Mehr als 95 Prozent der Unfälle an Bahnübergängen sind auf Fehlverhalten der Fußgänger sowie der Auto- und Radfahrer zurückzuführen.
„In diesem Jahr hatten wir schon sieben Schnellbremsungen. Im letzten Jahr gab es zwei tödliche Unfälle“, verdeutlichte BRB-Geschäftsführer Arnulf Schuchmann am Freitag die Dringlichkeit zur Unfallprävention von Fußgängern und Radfahrern, aber auch Autofahrern. Weil sich die Zahlen nicht besserten, ergriff er die Initiative für einen Aktionstag im Berchtesgadener Land. Daran beteiligten sich auch der ADAC, die DB Sicherheit und die Bundespolizei. „Mehr als 95 Prozent der Unfälle an Bahnübergängen sind auf Fehlverhalten der Fußgänger sowie der Auto- und Radfahrer zurückzuführen“, verdeutlichte auch Rüdiger Lode, Vorstand für Verkehr, Technik, Umwelt des ADAC Südbayern.
„Schafft mehr Eindruck“
Deshalb ist auch Michaela Hofmeister, Präventionsbeamtin der Bundespolizei Freilassing, immer wieder in Schulen unterwegs, um die Schüler über die Folgen des Fehlverhaltens im Gleisbereich aufzuklären „Die Schüler wissen eigentlich, was sie dürfen und was nicht. Doch wenn sie eine Gefahrenbremsung eines Zuges live mitverfolgen, schafft das mehr Eindruck“, meinte sie. Neben den rechtlichen Konsequenzen kann ein solches Bremsmanöver auch für Verletzte im Zug sorgen, die dann Schmerzensgeld fordern.
Wie schnell es gehen kann, erklärte Hofmeister am Beispiel eines 14-Jährigen, der mit seinem Fahrrad auf einem kleinen Trampelpfad unterwegs war. Als er sein Rad über die Gleise schieben wollte, blieb der Hinterreifen stecken.
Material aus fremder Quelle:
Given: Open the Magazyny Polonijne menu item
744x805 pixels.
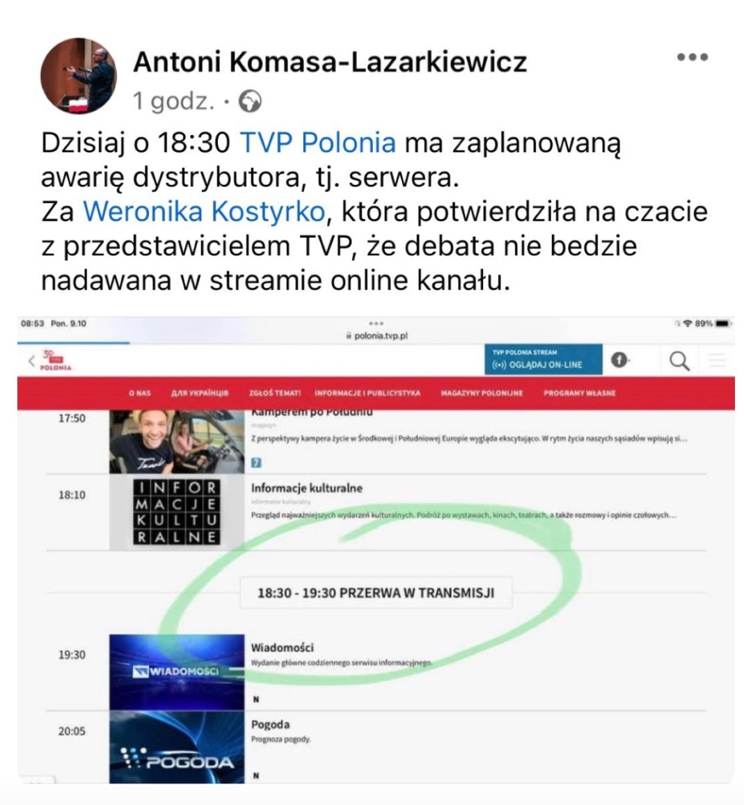Looking at the screenshot, I should tap(482, 392).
Der Junge zog und machte und tat, doch es half nichts.
Ein Unfallfahrrad als eindringliches Beispiel
„Zum Glück hat er sich dazu entschieden, von den Gleisen Abstand zu nehmen und es nicht weiterzuversuchen, als der Zug kam.“ Es kam niemand zu Schaden, aber da der Junge 14 Jahre alt war und damit zum Teil strafmündig, wurden gegen ihn Ermittlungen wegen des gefährlichen Eingriffs in den Bahnverkehr eingeleitet. Ein verunfalltes Fahrrad, das nach einer Kollision an den Gleisen zum Zwecke der Veranschaulichung aufgehoben wurde, zeigte den Realschülern, welche Folgen der Zusammenstoß haben kann.
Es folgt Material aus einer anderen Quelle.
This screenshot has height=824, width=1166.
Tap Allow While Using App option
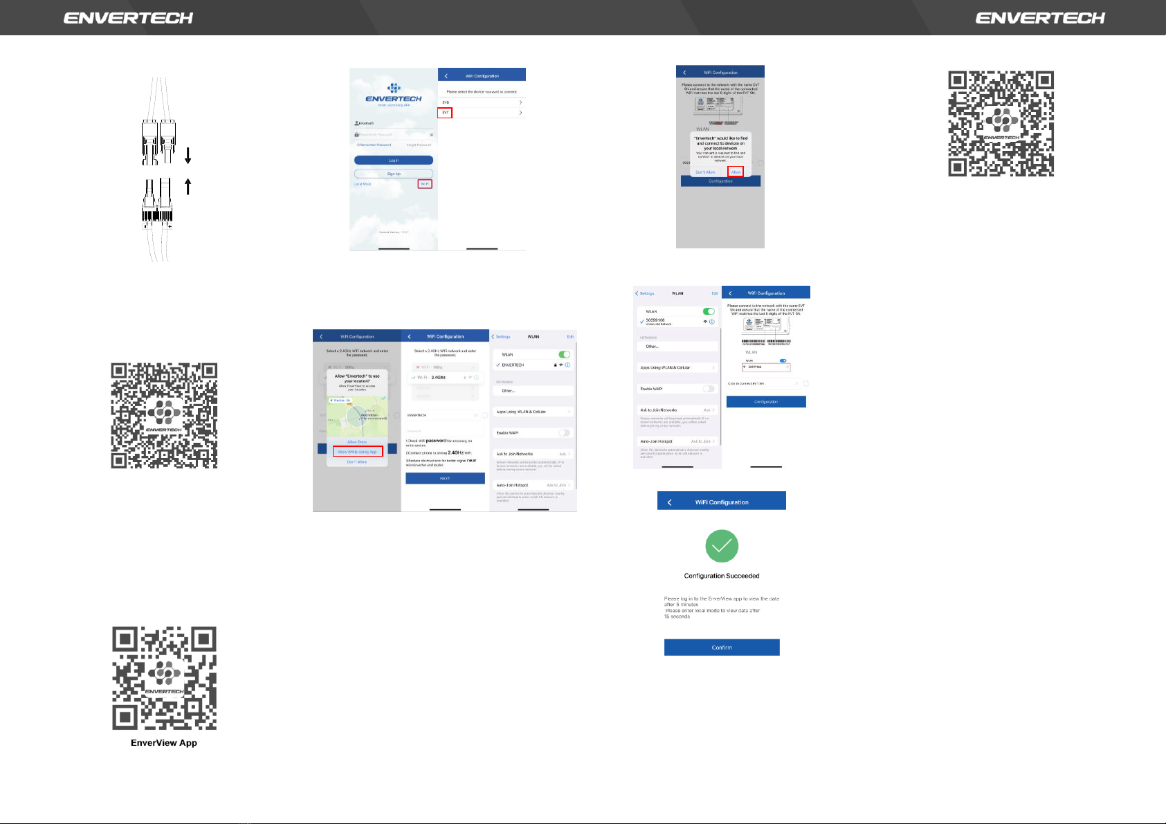pyautogui.click(x=357, y=452)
Je nach Witterung, Geschwindigkeit sowie Länge und damit Gewicht des Zugs, kann der Bremsweg bis zu einem Kilometer betragen. Umgerechnet ist das die Länge von zehn Fußballfeldern. Laut Ive Knoll, Netzleiter im Bereich Berchtesgaden-Ruhpolding, wird dann jedes Mal eine ganze Kette an Ereignissen ausgelöst.
Lokführer leiden unter den Folgen
Bei jeder Schnellbremsung werden automatisch die Rettungskräfte, darunter auch die Bundespolizei, alarmiert. Denn vor Ort muss nach der Person gesucht werden, da sich diese auch verletzt haben könnte. Dann werden eine Streckensperrung oder ein Fahren auf Sicht veranlasst. Knoll: „Meistens ist die Person gar nicht mehr da. Und durch einen solchen Einsatz gibt es mindestens einen halben Tag Verzögerungen im Fahrplan, wenn nicht sogar mehr.“
Das ärgert dann die Fahrgäste, weil es zu Verspätungen oder Ausfällen kommt. Wie Markus Köfler aus seinem Alltag berichtete, bekommt dann das Personal den Frust ab. „Einmal habe ich eine Durchsage im Zug gemacht, dass der Grund für die Verzögerungen gerade an den Gleisen entlangläuft, weil es mich so sehr geärgert hat.“ Der Zugführer erlebte schon viele Schreckmomente, die letzten lagen erst zwei Tage zurück. „Ich könnte stundenlang Beispiele aufzählen“, machte Köfler klar, dass solche Zwischenfälle häufiger vorkommen.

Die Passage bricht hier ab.